Saat Oliver duduk, Katie menatapnya dengan khawatir. Di sebelahnya, Chela melakukan hal yang sama.

“Aku punya obat perut jika kau butuh, Oliver. Apakah Kau mau?" tanyanya sambil mengeluarkan botol kecil dari sakunya.

Dia membuatnya tampak sangat natural, bersikap seperti yang selalu dia tunjukkan, dan itu membantu Oliver mengendalikan dirinya kembali. Chela benar. Lebih baik bagi semua orang jika mereka berdua bersikap seolah tidak terjadi apa-apa.

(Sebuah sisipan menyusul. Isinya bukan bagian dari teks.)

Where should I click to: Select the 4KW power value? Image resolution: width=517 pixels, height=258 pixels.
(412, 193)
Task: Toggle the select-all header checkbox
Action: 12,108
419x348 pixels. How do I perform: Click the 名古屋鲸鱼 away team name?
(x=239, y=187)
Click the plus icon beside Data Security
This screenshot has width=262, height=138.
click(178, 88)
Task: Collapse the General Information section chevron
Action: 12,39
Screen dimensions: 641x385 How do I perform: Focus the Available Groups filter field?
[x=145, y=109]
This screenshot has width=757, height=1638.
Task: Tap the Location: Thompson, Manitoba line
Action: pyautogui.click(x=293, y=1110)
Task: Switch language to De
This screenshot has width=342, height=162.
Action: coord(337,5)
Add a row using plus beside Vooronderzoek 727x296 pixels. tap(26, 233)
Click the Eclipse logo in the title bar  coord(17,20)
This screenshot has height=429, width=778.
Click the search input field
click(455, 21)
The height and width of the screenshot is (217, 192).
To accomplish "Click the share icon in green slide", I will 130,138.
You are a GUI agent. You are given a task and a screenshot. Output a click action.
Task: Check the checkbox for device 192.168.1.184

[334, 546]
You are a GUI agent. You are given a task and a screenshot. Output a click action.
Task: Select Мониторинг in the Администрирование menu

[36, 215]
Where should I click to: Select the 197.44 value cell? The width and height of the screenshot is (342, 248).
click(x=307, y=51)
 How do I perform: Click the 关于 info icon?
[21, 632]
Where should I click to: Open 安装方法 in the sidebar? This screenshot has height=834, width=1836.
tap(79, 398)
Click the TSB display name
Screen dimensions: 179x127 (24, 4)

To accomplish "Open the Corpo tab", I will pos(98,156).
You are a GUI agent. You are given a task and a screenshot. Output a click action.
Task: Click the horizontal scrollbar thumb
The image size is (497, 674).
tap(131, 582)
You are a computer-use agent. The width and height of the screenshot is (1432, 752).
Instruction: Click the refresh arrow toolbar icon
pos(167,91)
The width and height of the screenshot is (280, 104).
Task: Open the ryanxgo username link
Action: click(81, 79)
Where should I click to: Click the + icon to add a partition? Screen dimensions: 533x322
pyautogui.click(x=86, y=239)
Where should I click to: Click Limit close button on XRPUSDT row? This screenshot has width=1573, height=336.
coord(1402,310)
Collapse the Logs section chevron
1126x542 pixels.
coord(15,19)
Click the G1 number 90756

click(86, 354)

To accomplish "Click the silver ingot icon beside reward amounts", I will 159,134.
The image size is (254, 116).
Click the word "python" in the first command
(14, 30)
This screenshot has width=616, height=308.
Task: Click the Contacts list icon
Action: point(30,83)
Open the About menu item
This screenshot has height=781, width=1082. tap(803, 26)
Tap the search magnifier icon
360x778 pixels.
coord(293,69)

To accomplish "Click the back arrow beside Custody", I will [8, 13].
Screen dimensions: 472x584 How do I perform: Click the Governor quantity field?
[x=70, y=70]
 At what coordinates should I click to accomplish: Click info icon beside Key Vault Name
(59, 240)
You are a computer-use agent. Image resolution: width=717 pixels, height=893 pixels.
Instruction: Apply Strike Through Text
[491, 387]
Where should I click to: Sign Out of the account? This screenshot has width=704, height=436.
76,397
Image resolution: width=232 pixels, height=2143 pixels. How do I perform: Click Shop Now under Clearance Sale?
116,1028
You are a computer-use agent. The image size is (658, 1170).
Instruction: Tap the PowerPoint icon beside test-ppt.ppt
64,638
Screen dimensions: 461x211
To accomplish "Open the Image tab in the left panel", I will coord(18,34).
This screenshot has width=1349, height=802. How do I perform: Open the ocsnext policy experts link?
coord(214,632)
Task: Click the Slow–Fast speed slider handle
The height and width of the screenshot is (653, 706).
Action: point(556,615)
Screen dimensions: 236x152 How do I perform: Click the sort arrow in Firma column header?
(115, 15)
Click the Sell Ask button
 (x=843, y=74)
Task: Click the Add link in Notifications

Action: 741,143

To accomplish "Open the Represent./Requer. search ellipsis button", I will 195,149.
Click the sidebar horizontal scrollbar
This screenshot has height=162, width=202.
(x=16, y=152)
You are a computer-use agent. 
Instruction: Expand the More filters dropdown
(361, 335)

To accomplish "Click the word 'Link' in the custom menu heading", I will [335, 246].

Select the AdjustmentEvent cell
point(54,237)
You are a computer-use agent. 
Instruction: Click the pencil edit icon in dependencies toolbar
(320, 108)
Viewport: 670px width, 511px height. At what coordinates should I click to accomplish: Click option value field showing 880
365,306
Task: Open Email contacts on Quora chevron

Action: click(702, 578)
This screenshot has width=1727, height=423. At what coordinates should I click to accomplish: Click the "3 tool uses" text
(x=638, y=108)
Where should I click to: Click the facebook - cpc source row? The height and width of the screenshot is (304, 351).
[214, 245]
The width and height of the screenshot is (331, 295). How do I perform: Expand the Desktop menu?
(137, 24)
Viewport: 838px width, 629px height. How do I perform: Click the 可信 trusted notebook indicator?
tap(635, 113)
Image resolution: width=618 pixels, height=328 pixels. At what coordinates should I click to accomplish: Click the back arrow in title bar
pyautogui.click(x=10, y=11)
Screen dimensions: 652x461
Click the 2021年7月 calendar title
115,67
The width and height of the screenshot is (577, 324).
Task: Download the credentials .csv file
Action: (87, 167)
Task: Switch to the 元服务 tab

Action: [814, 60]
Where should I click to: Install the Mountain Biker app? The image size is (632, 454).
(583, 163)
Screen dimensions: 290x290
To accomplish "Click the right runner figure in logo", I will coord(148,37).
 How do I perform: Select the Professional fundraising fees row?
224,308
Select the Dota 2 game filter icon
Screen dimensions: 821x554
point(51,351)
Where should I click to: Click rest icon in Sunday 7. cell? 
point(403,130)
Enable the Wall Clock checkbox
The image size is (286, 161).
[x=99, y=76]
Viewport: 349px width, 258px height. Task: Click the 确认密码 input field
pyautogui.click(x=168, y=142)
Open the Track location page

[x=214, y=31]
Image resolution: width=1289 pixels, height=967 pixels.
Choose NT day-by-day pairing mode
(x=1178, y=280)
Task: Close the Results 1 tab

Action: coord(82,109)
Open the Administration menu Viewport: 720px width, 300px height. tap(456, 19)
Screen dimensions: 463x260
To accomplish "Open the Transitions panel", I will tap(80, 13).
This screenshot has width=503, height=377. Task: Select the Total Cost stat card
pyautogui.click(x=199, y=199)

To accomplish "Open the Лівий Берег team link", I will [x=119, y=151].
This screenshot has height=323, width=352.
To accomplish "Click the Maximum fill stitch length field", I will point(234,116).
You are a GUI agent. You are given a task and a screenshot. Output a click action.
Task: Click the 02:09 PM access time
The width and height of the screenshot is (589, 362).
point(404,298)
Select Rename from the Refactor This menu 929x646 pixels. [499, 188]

"Tidak, terima kasih. Sudah lama sejak terakhir kali aku meninggalkan sekolah, jadi itu mendapatkan yang terbaik dariku. Sudah baikan sekarang.”

Oliver melambai pada obat itu dan tersenyum canggung pada Katie. Kembali normal—tetapi saat dia membiarkan dirinya rileks, Nanao mencondongkan tubuh lebih dekat. Dia berkedip karena terkejut, dan dia mengamati wajahnya untuk waktu yang lama.

“Benar, tampaknya jauh lebih sehat dari sebelumnya... Seperti sakit batin telah meninggalkanmu, mungkin...”

“..............!”

Jantungnya berhenti berdetak. Dia memiliki mata yang tajam—seberapa banyak yang mata itu ketahui?

Dia khawatir dia tahu segalanya, tetapi gelombang rasa bersalah baru dengan cepat menenggelamkannya. Tetap saja, dia menahan kedua emosi itu dengan ketat, merespons dengan nada percaya diri.

“Kurasa kau sudah tidak lagi mabuk, Nanao. Kami akan kesulitan menjelajahi kota jika Kau masih mabuk.”

"Ha ha ha! Itu aib, pasti. Aku mencicipi alkohol saat perayaan Tahun Baru tetapi aku hampir tidak terbiasa dengannya. Aku tidak tahu itu menyebabkan euforia seperti itu! ”

“Bagus Kau mengatasinya!” kata Katie. "Dan karena Guy yang memesan barang itu, dia harus membayar bagianmu dari taguhan itu."

“?! Tunggu, sejak kapan?! Augh, uang belanjaku...”

Hukuman Guy membuatnya pucat pasi, dan saat Oliver terkekeh mendengarnya, seseorang menarik lengan baju kanannya.

“Kau tidak memaksanya, kan?”

Dia menoleh ke arah suara itu dan menemukan Pete mencondongkan tubuh, menatapnya dengan prihatin. Oliver merasakan ketegangan terakhir meninggalkan bahunya. Dia benar-benar tersenyum dan meletakkan tangannya di kepala bocah berkacamata itu.

"Tidak sama sekali," katanya. "Tapi terima kasih sudah khawatir."

Dia mengacak-acak rambut temannya, dan Pete mendengus, menarik diri. Mereka selalu seperti ini di kamar mereka, dan itu benar-benar menjadi penghiburan sekarang.